::: WORKING DATA
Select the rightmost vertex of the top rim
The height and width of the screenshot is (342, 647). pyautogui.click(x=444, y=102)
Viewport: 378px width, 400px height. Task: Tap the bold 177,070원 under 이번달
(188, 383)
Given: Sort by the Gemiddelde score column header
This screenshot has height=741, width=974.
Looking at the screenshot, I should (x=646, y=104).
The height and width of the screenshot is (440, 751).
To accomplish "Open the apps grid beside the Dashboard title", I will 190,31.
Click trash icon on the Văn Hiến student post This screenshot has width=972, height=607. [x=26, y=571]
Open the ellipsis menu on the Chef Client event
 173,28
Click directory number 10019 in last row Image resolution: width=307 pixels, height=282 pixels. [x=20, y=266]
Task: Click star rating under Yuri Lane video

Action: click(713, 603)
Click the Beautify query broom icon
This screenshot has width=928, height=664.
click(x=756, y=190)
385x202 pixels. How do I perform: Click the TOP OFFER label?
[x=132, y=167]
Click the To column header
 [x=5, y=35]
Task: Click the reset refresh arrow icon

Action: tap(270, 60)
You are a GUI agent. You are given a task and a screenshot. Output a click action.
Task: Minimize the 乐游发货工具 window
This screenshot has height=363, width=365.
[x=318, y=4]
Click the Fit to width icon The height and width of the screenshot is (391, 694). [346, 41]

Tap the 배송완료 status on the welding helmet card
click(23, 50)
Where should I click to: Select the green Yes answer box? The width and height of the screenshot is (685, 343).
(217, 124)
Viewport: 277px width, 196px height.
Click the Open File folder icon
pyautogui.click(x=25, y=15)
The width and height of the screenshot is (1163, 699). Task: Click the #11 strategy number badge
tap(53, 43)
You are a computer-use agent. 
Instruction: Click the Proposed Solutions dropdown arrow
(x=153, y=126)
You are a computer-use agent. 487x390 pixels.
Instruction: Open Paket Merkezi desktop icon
::::::
Nothing beyond the line that contains "Given: Sort by" belongs in the answer; reproduce the entries exactly from their first line through it.

Select the rightmost vertex of the top rim
The height and width of the screenshot is (342, 647). pyautogui.click(x=444, y=102)
Viewport: 378px width, 400px height. Task: Tap the bold 177,070원 under 이번달
(188, 383)
Given: Sort by the Gemiddelde score column header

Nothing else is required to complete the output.